Que peut-on faire pour améliorer la production alimentaire sur le continent africain ?

RT : Beaucoup peut être fait et de nombreuses réalisations sont déjà en cours. La production alimentaire est en hausse — en Afrique, la flambée des prix ne tient pas aux tensions sur l’offre. La croissance agricole doit cependant s’accélérer. L’utilisation de semences améliorées, de plus d’engrais et de meilleures méthodes culturales peut doubler le rendement. On peut s’assurer que l’eau disponible atteint les plantes dans les zones de culture pluviale exposées à la sécheresse en recourant davantage à des pratiques aratoires antiérosives. L’investissement dans la recherche peut permettre d’améliorer les variétés, et de meilleures méthodes de vulgarisation peuvent aider les agriculteurs à les adopter. Des systèmes d’irrigation efficaces au plan du coût et bien gérés peuvent permettre d’assurer un approvisionnement fiable en eau et d’appuyer la production de cultures de grande valeur. Une plus grande libéralisation des échanges transfrontaliers est bénéfique à la fois pour les producteurs et les consommateurs. De nouvelles approches de gestion des risques, telles que l’assurance basée sur un indice météorologique peuvent aider les agriculteurs à faire face à l’incertitude.

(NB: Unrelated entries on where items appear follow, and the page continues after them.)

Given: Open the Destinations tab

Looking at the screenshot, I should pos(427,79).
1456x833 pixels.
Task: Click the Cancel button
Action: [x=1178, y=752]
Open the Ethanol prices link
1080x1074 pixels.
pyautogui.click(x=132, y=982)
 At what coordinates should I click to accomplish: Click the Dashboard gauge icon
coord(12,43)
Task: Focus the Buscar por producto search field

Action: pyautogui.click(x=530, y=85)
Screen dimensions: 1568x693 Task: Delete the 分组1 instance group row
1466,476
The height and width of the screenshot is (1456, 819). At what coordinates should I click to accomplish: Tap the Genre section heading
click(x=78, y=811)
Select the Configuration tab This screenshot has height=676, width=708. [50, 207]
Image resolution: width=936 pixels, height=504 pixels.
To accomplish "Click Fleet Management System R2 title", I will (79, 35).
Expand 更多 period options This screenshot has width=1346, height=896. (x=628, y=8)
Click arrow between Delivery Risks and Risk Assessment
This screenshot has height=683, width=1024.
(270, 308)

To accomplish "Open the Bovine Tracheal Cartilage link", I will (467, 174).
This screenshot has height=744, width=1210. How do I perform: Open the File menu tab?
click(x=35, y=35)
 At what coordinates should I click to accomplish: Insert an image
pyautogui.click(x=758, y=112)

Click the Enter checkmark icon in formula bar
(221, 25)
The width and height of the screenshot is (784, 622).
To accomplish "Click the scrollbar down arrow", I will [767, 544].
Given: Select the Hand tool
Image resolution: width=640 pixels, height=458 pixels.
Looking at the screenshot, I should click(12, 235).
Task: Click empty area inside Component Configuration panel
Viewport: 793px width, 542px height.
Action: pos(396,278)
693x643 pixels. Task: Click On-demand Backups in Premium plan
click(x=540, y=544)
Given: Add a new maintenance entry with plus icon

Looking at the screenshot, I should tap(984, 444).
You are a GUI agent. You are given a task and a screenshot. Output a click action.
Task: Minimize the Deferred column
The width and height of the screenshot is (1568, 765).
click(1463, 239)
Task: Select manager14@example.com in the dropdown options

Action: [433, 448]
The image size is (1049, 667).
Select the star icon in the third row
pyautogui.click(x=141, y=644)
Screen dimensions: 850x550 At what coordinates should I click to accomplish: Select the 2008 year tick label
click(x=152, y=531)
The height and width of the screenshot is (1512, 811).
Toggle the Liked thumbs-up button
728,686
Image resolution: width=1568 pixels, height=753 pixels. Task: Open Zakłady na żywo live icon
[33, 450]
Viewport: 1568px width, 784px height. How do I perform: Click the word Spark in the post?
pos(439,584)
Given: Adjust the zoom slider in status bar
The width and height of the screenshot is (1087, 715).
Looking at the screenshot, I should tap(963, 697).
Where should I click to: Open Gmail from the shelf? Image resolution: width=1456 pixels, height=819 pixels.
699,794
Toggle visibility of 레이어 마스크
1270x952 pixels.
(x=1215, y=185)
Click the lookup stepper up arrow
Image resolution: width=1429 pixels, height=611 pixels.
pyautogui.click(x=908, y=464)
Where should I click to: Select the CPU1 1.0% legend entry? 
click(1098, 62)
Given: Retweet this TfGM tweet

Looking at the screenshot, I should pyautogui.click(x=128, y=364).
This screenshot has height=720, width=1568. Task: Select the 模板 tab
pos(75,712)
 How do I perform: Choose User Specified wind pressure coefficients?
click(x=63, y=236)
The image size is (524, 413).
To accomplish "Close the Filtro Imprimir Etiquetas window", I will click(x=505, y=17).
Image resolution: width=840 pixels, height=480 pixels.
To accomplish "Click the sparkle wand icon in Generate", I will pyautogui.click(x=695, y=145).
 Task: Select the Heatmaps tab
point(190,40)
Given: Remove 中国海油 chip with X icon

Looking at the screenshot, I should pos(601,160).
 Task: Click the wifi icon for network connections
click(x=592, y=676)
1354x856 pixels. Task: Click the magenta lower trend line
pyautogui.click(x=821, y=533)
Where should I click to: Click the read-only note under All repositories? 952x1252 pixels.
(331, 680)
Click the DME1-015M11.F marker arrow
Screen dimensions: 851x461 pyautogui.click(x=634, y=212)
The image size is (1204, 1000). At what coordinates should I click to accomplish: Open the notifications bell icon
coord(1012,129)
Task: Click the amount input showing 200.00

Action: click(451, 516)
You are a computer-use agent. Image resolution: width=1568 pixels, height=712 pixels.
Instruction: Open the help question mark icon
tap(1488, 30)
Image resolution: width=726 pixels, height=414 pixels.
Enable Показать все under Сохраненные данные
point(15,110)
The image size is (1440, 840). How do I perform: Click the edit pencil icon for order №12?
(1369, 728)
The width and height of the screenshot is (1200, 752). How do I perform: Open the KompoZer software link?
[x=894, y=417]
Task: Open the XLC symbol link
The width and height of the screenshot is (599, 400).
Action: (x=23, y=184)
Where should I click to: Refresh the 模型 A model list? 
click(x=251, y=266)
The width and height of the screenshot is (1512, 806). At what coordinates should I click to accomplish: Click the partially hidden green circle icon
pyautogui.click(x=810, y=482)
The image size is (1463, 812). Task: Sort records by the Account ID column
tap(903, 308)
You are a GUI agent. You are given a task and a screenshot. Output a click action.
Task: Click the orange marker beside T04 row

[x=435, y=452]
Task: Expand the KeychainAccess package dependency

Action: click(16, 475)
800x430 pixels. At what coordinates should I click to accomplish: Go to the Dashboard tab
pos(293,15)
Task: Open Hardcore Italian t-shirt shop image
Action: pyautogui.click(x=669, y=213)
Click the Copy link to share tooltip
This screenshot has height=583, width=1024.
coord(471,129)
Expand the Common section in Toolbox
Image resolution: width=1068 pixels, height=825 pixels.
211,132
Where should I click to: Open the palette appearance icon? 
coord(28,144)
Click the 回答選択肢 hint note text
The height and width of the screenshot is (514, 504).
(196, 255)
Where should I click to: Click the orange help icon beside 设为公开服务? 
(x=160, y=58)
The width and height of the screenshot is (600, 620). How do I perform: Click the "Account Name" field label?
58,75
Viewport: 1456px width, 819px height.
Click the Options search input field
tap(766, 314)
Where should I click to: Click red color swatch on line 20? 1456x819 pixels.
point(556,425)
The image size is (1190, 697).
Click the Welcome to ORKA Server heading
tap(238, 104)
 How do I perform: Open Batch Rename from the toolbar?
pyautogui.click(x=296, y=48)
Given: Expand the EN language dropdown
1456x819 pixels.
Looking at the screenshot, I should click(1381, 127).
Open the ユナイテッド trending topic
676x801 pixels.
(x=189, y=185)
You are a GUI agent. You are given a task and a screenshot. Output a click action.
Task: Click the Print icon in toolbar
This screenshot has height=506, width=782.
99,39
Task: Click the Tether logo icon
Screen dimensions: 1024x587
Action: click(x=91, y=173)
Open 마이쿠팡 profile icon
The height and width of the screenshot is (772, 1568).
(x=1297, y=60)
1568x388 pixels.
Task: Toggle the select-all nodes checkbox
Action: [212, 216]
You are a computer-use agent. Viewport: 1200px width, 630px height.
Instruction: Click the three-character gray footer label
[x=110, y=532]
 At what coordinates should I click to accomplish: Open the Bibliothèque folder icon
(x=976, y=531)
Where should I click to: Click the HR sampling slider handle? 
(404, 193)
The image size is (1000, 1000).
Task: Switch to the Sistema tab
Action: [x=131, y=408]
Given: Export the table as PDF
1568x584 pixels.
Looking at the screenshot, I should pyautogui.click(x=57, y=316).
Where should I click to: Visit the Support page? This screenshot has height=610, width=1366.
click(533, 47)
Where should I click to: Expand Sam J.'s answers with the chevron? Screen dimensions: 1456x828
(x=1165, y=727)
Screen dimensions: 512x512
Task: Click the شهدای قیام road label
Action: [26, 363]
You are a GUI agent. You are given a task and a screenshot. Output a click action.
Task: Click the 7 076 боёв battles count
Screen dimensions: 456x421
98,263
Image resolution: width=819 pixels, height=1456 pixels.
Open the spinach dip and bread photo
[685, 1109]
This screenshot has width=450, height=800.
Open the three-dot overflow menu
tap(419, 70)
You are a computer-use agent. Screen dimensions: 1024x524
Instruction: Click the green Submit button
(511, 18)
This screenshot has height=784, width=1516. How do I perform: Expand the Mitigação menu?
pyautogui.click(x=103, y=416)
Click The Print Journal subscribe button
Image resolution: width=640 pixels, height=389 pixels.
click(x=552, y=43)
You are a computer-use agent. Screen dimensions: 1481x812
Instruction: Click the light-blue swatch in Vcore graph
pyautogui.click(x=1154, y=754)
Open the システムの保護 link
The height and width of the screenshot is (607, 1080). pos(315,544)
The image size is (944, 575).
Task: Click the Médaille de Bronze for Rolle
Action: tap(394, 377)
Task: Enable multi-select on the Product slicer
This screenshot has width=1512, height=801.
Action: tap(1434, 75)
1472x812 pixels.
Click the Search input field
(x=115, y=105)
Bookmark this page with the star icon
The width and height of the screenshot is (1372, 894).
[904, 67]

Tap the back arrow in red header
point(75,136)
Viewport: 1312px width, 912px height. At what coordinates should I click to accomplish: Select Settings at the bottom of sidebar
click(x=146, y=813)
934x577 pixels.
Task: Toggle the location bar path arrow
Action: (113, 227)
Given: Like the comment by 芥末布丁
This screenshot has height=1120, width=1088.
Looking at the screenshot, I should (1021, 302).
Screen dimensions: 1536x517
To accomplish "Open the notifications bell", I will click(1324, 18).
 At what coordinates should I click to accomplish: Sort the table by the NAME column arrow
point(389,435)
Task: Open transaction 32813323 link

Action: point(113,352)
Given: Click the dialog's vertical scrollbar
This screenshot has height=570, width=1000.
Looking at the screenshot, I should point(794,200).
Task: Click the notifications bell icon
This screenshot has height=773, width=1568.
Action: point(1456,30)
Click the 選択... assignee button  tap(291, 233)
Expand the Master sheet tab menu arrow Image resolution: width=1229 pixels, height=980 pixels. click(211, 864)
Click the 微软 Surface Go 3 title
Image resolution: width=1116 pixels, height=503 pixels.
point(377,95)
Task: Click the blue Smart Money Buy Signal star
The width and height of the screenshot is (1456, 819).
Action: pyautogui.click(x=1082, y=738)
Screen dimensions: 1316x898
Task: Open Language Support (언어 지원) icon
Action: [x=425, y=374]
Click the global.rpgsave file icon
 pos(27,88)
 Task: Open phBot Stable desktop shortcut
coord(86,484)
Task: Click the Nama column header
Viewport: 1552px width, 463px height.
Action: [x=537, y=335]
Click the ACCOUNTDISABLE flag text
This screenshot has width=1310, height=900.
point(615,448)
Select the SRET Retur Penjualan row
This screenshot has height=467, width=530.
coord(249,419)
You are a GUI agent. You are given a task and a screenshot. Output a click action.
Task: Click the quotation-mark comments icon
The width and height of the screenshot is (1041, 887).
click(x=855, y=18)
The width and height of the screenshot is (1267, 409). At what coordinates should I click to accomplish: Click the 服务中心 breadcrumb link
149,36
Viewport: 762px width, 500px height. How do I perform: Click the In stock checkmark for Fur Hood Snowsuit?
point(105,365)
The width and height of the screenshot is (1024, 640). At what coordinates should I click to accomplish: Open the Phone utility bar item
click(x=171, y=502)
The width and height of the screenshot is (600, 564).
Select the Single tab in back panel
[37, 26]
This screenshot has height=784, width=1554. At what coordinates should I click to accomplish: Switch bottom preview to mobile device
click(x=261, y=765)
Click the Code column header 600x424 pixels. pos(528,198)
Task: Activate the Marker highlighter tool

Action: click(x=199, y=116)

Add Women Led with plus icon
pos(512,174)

Quelles sont les mesures prises par la Banque en réponse à cette flambée des prix alimentaires mondiaux à court et à long termes ?

RT : La Banque mondiale travaille en collaboration avec les pays africains afin de les aider à établir des programmes de sécurité sociale destinés aux pauvres, elle donne des conseils techniques sur les politiques commerciales et fiscales, elle soutient la réaction de l’offre à court terme, et elle contribue à financer la charge supplémentaire que représente pour le budget de l’État l’augmentation des prix des céréales vivrières.

La Banque mondiale appuie les efforts déployés par l’Union africaine pour convoquer, à la fin du mois de mai, une réunion technique lors de laquelle les pays africains les plus touchés par la flambée des prix alimentaires mettront au point leurs propres stratégies pour faire face à la crise et les présenteront aux partenaires de développement à des fins de financement.

À plus long terme, la Banque mondiale accroît son soutien au secteur agricole dans quatre domaines essentiels pour la croissance de la productivité, à savoir : la gestion des terres et de l’eau, les marchés et les infrastructures, les risques et la vulnérabilité, et la technologie agricole. La flambée des prix alimentaires rend d’autant plus urgent d’accroître l’aide à l’agriculture en Afrique. La Banque mondiale double pratiquement son volume de prêt pour le secteur agricole — en le portant de 450 millions à 800 millions de dollars — et elle s’engage à œuvrer de concert avec les autres partenaires qui accroissent également leur propre aide au profit de ce secteur.